* Prompt *
Quote every line below exactly and skip any picture.

BEGIN Records supplied

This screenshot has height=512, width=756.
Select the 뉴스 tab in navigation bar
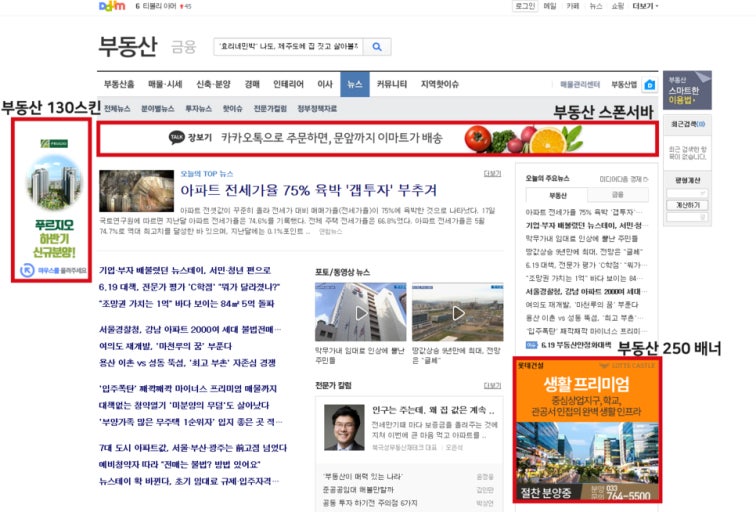354,85
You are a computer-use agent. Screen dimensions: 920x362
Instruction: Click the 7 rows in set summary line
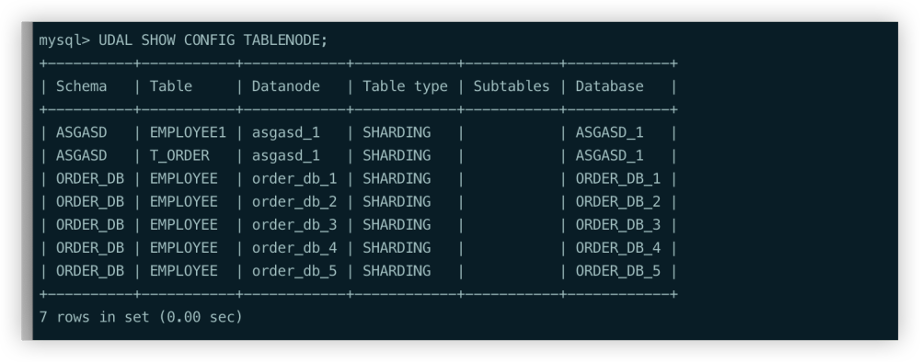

END Records supplied

* Result of the task *
This screenshot has height=512, width=756.
Select the 뉴스 tab in navigation bar
354,85
You are a computer-use agent. Screen dimensions: 920x362
Instruction: Click the 7 rows in set summary line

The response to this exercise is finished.